* Brief: The expected output is a copy of every line in the records with the string "agent".

Saved data entries:
=== Section Start ===

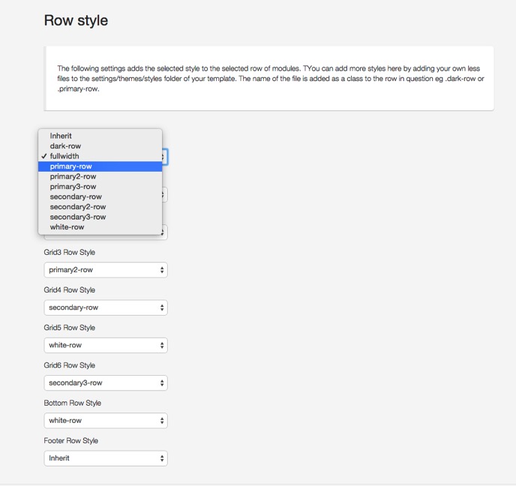
Task: Choose dark-row from the open list
Action: (x=100, y=146)
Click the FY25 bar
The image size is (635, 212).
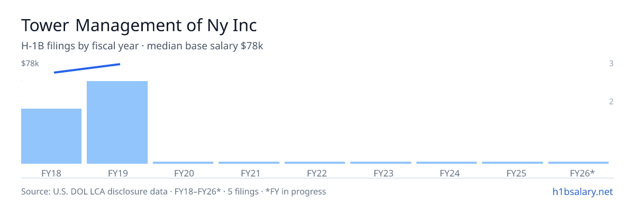pos(512,163)
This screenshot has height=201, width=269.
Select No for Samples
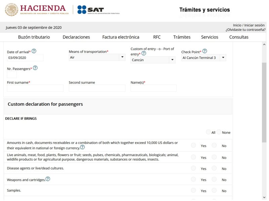(x=214, y=190)
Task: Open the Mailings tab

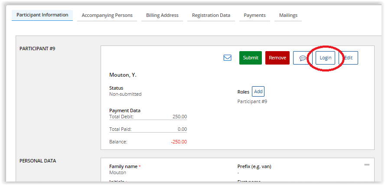Action: coord(288,15)
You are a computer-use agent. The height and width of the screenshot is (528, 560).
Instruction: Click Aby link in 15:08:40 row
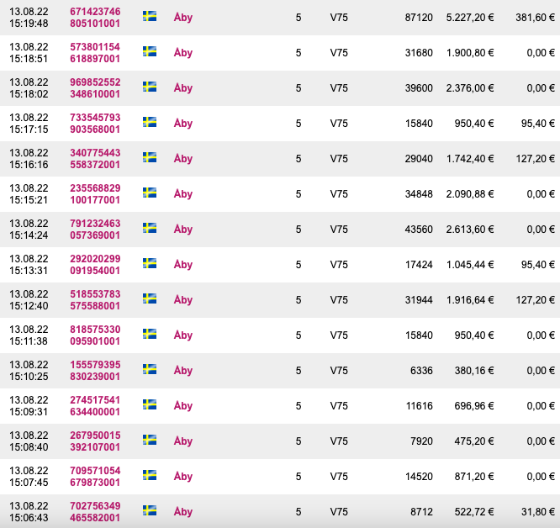click(x=182, y=441)
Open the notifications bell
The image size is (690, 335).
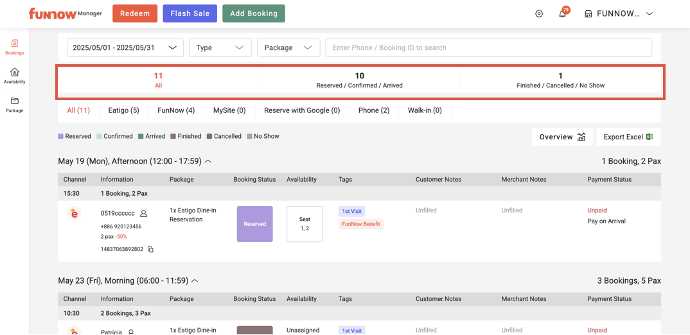tap(562, 13)
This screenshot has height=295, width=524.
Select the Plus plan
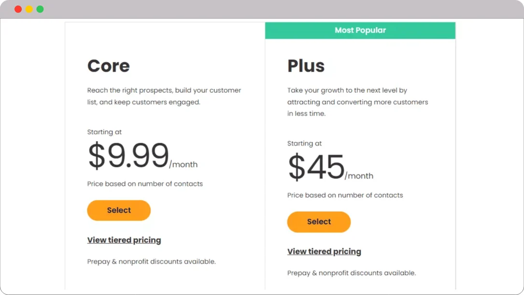click(319, 222)
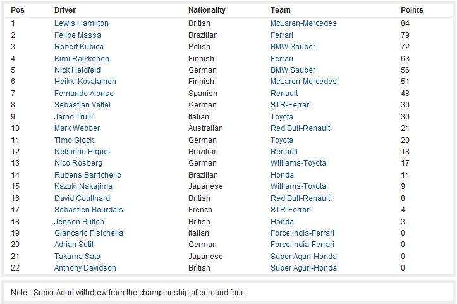Viewport: 457px width, 304px height.
Task: Click Super Aguri-Honda link beside Takuma Sato
Action: tap(303, 257)
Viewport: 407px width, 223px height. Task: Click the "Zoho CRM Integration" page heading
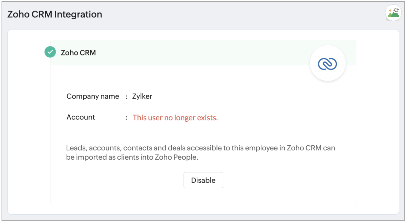[x=55, y=15]
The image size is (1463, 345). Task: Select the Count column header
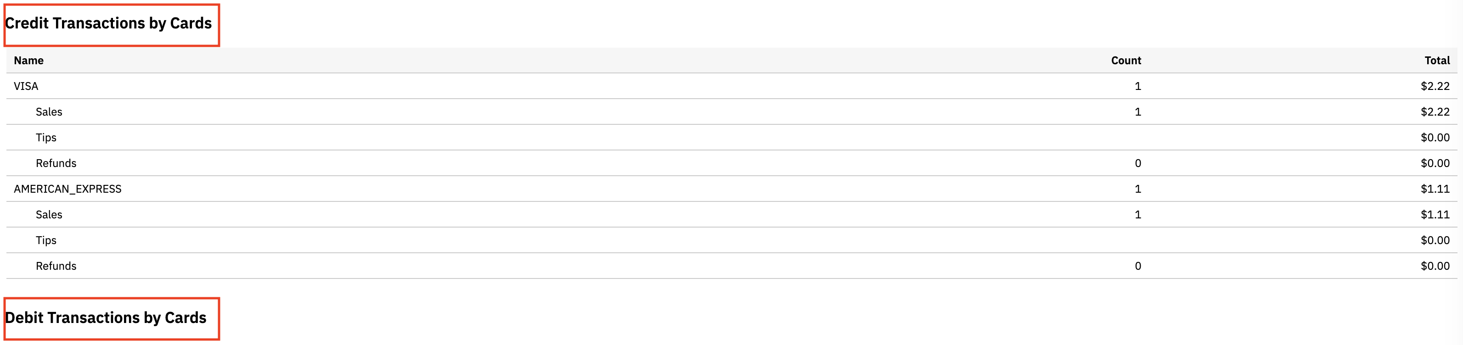coord(1126,61)
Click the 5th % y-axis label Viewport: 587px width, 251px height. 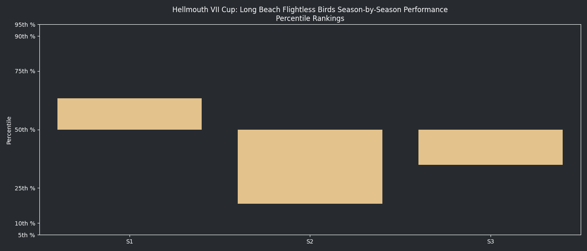(x=26, y=235)
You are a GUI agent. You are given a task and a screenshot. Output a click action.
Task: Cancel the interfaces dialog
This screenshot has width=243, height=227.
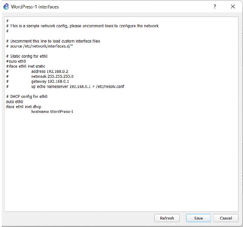point(226,218)
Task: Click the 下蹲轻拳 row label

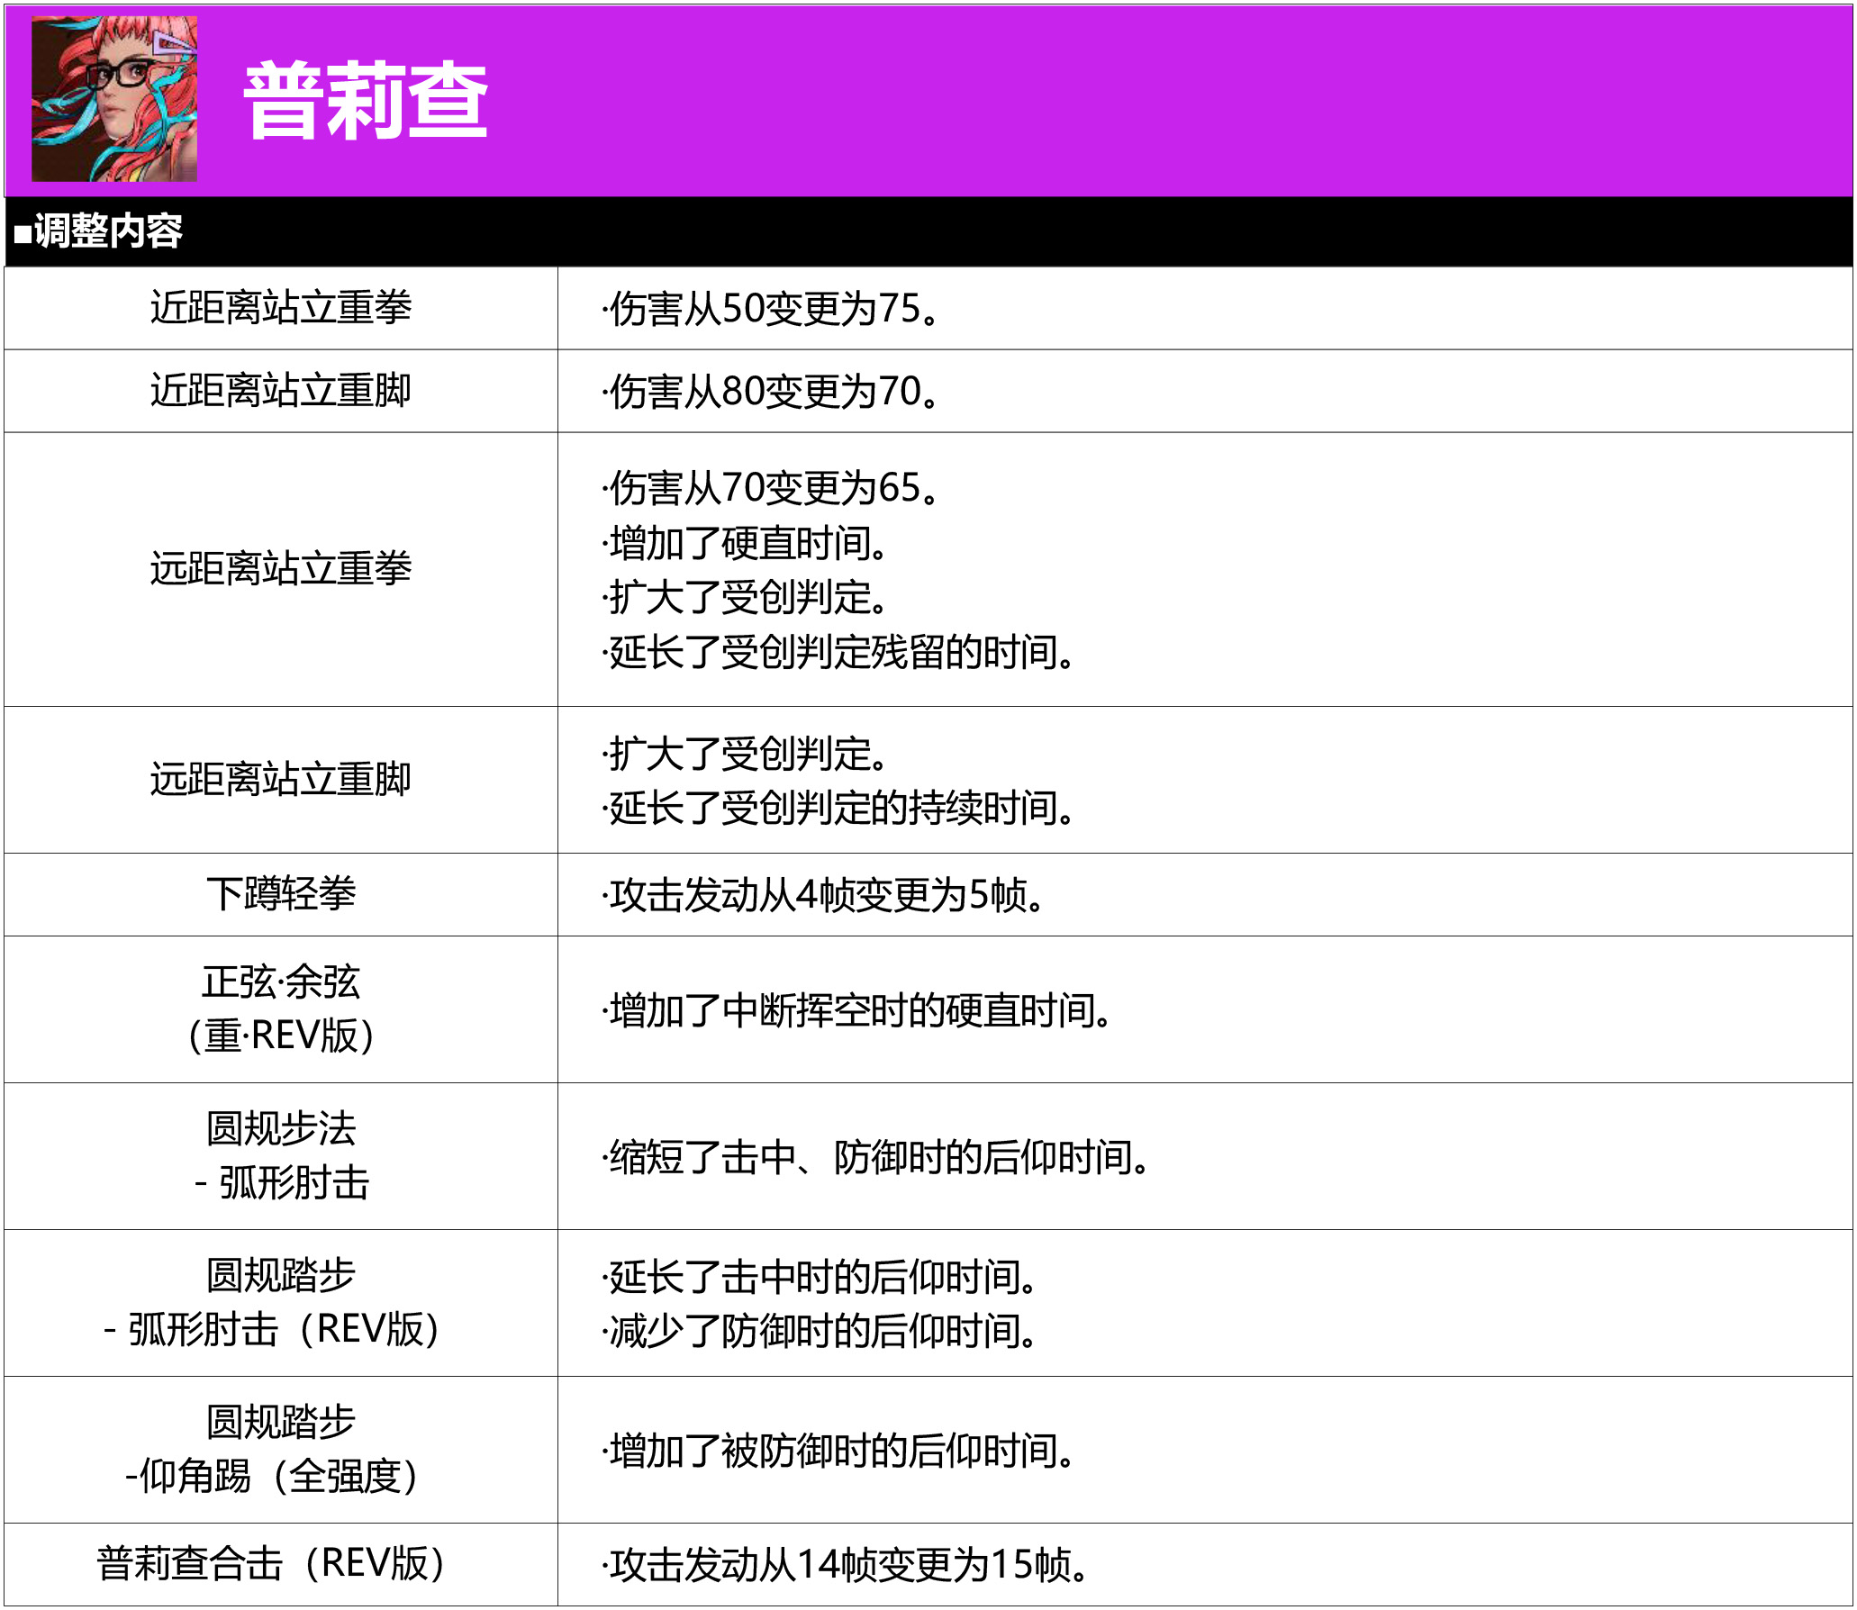Action: click(x=281, y=894)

=== Section End ===

* Exercise solution:
You are a computer-use agent. The height and width of the screenshot is (528, 560).
You are a GUI agent. You are given a task and a screenshot. Output a click action.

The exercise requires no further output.